> **Passage provided**
+++++
# Why does the flag have to have so many stars?????



## Schroedc (Jun 23, 2015)

Had a few inlay kits I hadn't gotten to and what with the 4th of July coming up decided to get these 3 done. 

Fitting all those stinkin' stars was a major pain in the patootie. I don't know that I'd ever do these again unless a customer special ordered them.

Reactions: Like 5 | EyeCandy! 1 | Way Cool 3


----------



## Kevin (Jun 23, 2015)

I like the two on the ends.

Reactions: Thank You! 1


----------



## SENC (Jun 23, 2015)

http://bfy.tw/UDc

Nice pens!

Reactions: Funny 7


----------



## Nature Man (Jun 23, 2015)

Very patriotic! Like the middle one the best! Chuck

Reactions: Thank You! 1


----------



## ripjack13 (Jun 23, 2015)

I like all 3. I've been thinking about getting some of those laser kits. I've done the jigsaw puzzle kits and after a couple, they get easy as pie to do....

Nice job on yours...

Reactions: Thank You! 1


----------



## Tony (Jun 23, 2015)

They're all really nice, but the middle one is my favorite! Tony


----------



## Schroedc (Jun 23, 2015)

SENC said:


> http://bfy.tw/UDc
> 
> Nice pens!



Smartass


----------



## SENC (Jun 24, 2015)

Schroedc said:


> Smartass


Moi?


----------



## rdabpenman (Jun 24, 2015)

Nicely done.

Les


----------



## Bean_counter (Jun 25, 2015)

And that's why I sold you a bunch of those inlays. Huge PITA

Reactions: Funny 1


----------
+++++
> **Exercise task 1**
Based on the forum thread, say yes or no to each statement below, and quote the words from the thread that decide it. (a) Schroedc finished three pieces with the 4th of July coming up. (b) Nature Man liked the two on the ends best. (c) Tony named the middle one as his favorite.

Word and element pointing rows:
+++++
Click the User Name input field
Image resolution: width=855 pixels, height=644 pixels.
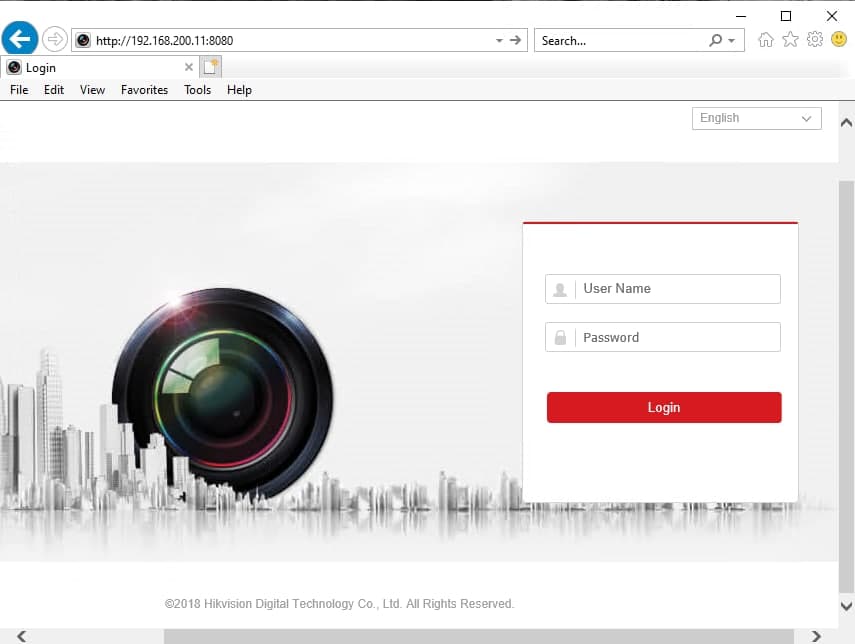pyautogui.click(x=677, y=289)
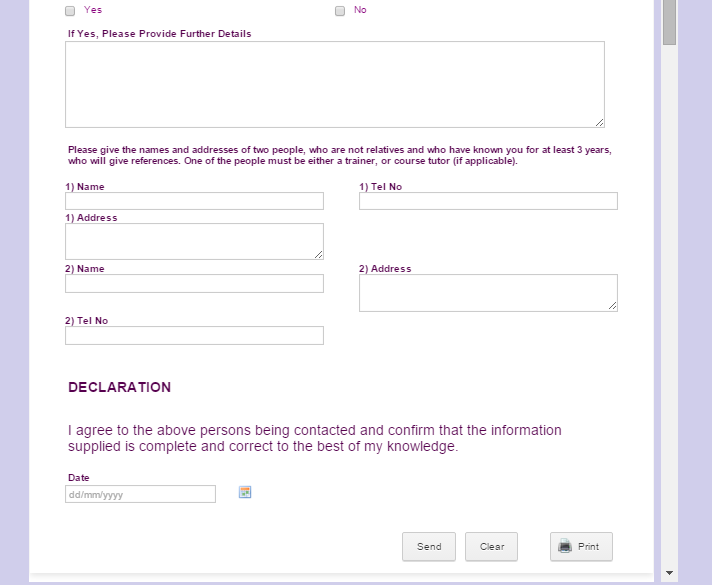Click the further details text area

[334, 84]
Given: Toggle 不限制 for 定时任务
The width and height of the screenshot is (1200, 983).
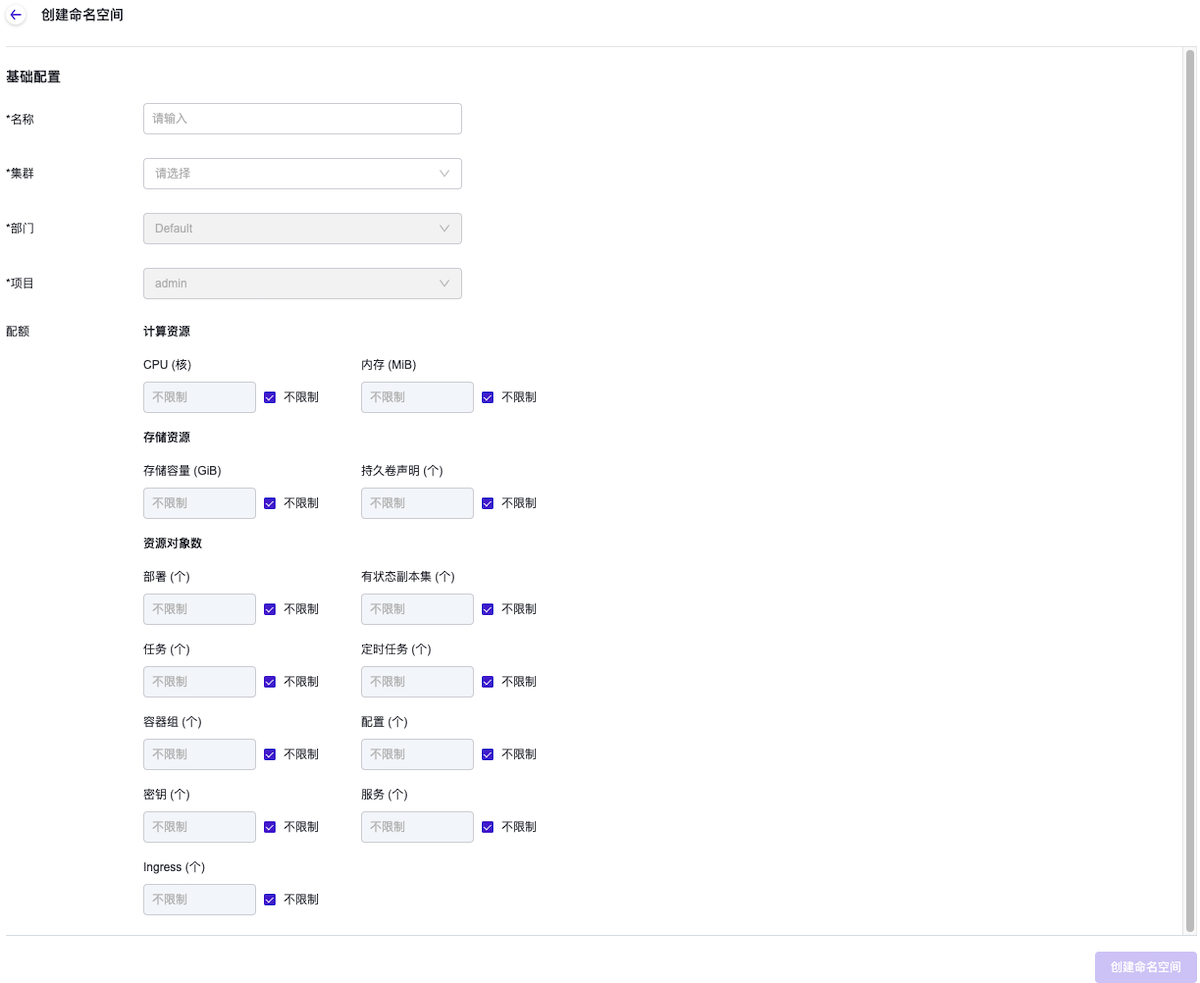Looking at the screenshot, I should coord(488,682).
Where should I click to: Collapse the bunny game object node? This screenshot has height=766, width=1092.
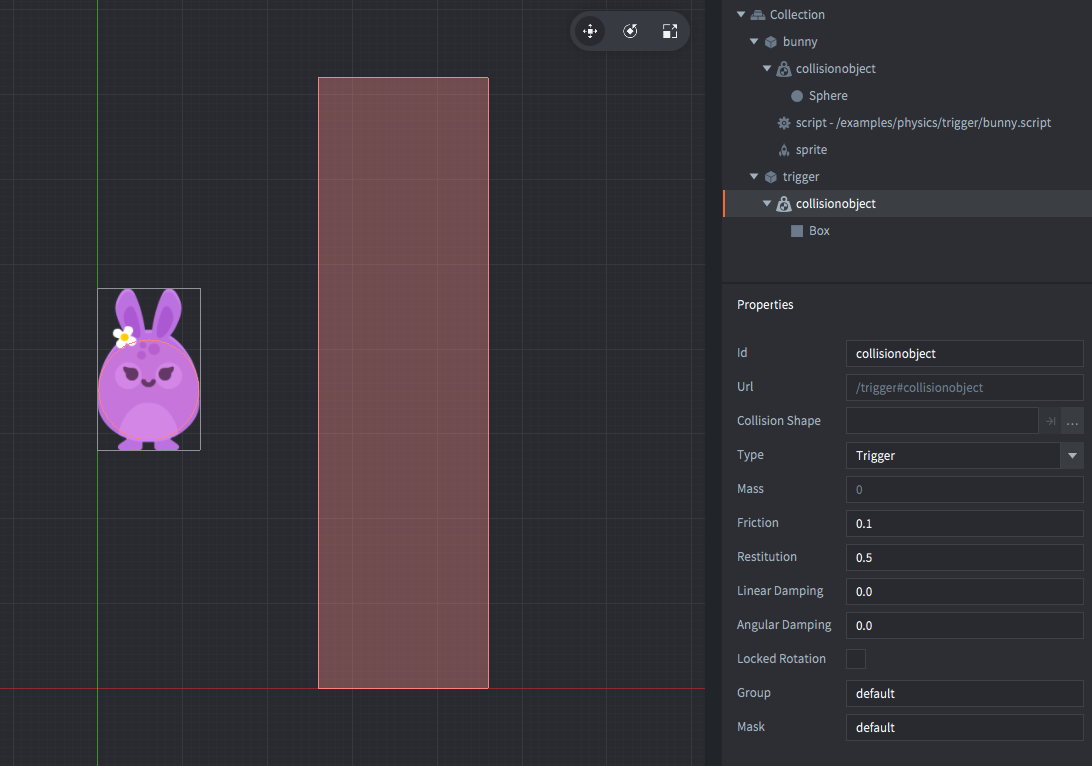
+++++
> **Exercise task 2**
In the rows, rewrite the lines as a numbered list, starting with the line that contains "Given: Toggle 不限制 for 定时任务" and going on through the end of the rows. Skip blank lines and leave the pictures out.

> **Task solution 1**
(a) Yes: "what with the 4th of July coming up decided to get these 3 done."
(b) No: "Like the middle one the best!"
(c) Yes: "the middle one is my favorite!"

> **Task solution 2**
1. Given: Toggle 不限制 for 定时任务
2. The width and height of the screenshot is (1200, 983).
3. Looking at the screenshot, I should coord(488,682).
4. Where should I click to: Collapse the bunny game object node? This screenshot has height=766, width=1092.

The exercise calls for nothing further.